• **Texte à lire**:
À nos yeux, la prostitution est d’abord un acte sexuel imposé par la contrainte financière. Des hommes n’ont pas de scrupules à exploiter la précarité et la vulnérabilité de femmes, d’hommes, d’enfants ou de personnes transsexuelles pour leur imposer un acte sexuel par l’argent. Nul ne peut ignorer que ce sont les plus vulnérables qui finissent sur les trottoirs. Et dans tous les pays : en Inde, les femmes des plus basses castes sont surreprésentées dans la prostitution ; au Canada, ce sont les femmes autochtones amérindiennes ; et en Europe de l’Ouest, les femmes migrantes, les minorités ethniques ou les groupes discriminés. Un grand nombre de femmes bulgares sont prostituées en Europe de l’Ouest et, selon le Conseil de l’Europe, 80 % d’entre elles appartiennent à la minorité turcophone et à la minorité rom. En France, en 1937, la traite des êtres humains touchait notamment des femmes bretonnes qui étaient amenées à Paris. En 2013, les femmes exploitées sont issues de pays moins développés, en particulier de groupes déjà discriminés dans ces pays.

Ainsi, la prostitution est une violence et un obstacle à l’égalité.

Comme Geneviève Duché l’a souligné, la violence commence malheureusement bien avant la prostitution. Les violences sexuelles ou psychologiques portent une telle atteinte à l’intégrité de la personne, dégradent tant l’image que l’on a de soi qu’elles peuvent amener à l’acte prostitutionnel. Les violences ont lieu pendant la prostitution car, chacun le sait, la prostitution est un univers violent. Les violences ont lieu aussi après la prostitution parce que les stigmates perdurent et font parfois obstacle à la réinsertion. La violence, enfin, est faite d’actes sexuels répétés et sans désir. La prostitution traduit toujours un rapport inégalitaire entre une personne qui de l’argent et une autre qui en a besoin. La première a le pouvoir, la seconde fait ce qu’elle peut pour vivre ou survivre.

• **Extrait de données**:
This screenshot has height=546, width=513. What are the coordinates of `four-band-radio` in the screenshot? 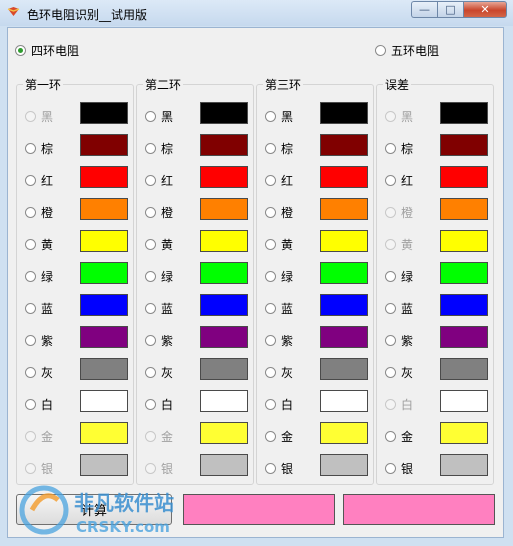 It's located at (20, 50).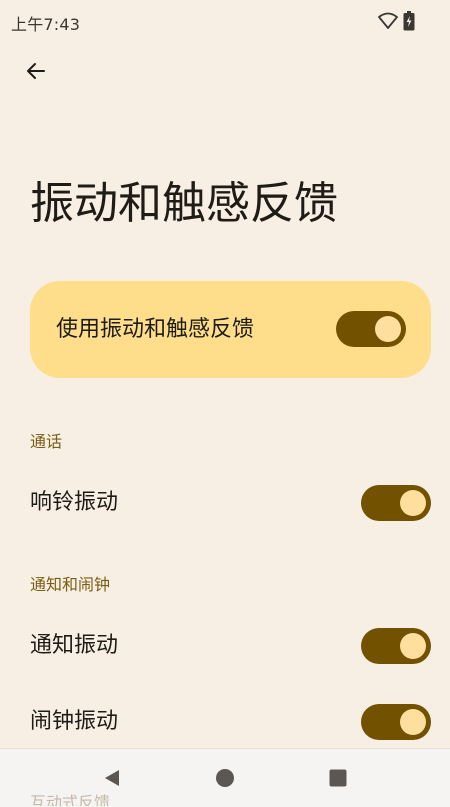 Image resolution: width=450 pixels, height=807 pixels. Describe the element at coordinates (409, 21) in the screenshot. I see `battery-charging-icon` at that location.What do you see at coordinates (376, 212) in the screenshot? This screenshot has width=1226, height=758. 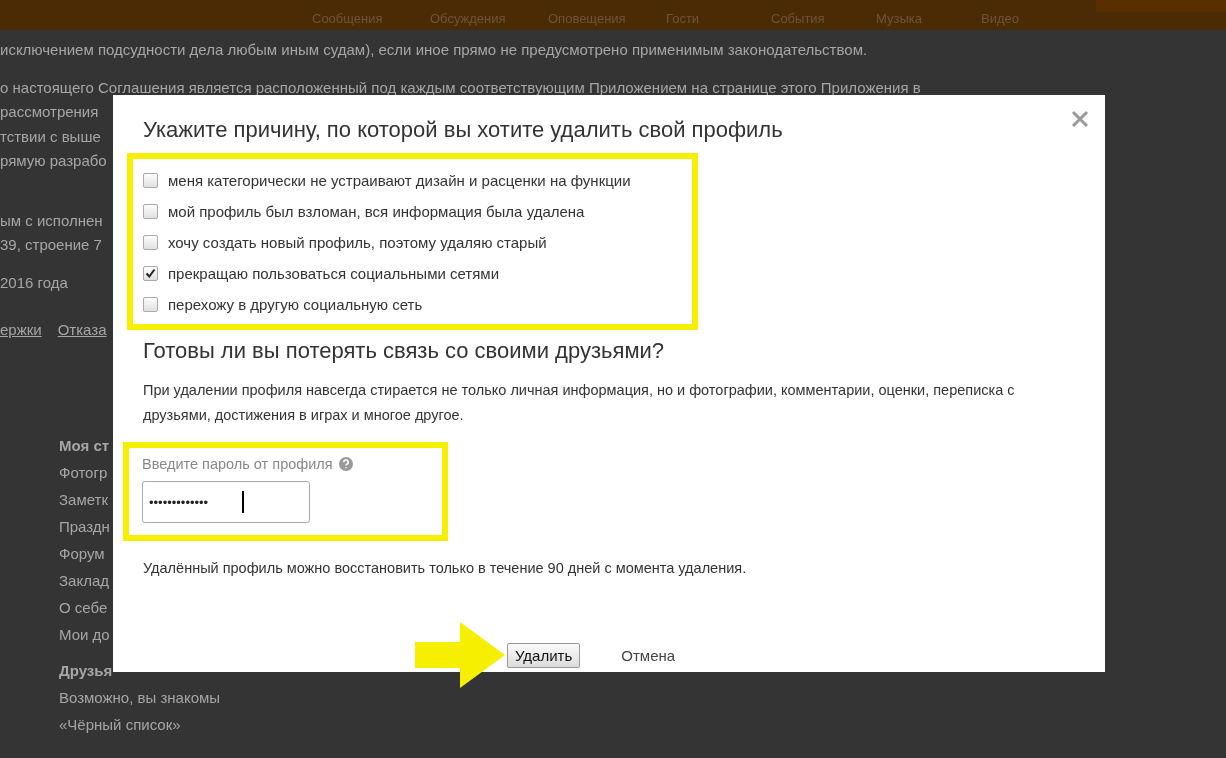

• **Mise en pratique**:
a. Dans le texte sur la prostitution, à quelles minorités appartiennent, selon le Conseil de l'Europe, 80 % des femmes bulgares prostituées en Europe de l'Ouest ?
b. Recopiez le passage du texte sur la prostitution depuis « Comme Geneviève Duché » jusqu'à « vivre ou survivre. » inclus.

• **Réponses par consigne**:
a. À la minorité turcophone et à la minorité rom.

b.
Comme Geneviève Duché l’a souligné, la violence commence malheureusement bien avant la prostitution. Les violences sexuelles ou psychologiques portent une telle atteinte à l’intégrité de la personne, dégradent tant l’image que l’on a de soi qu’elles peuvent amener à l’acte prostitutionnel. Les violences ont lieu pendant la prostitution car, chacun le sait, la prostitution est un univers violent. Les violences ont lieu aussi après la prostitution parce que les stigmates perdurent et font parfois obstacle à la réinsertion. La violence, enfin, est faite d’actes sexuels répétés et sans désir. La prostitution traduit toujours un rapport inégalitaire entre une personne qui de l’argent et une autre qui en a besoin. La première a le pouvoir, la seconde fait ce qu’elle peut pour vivre ou survivre.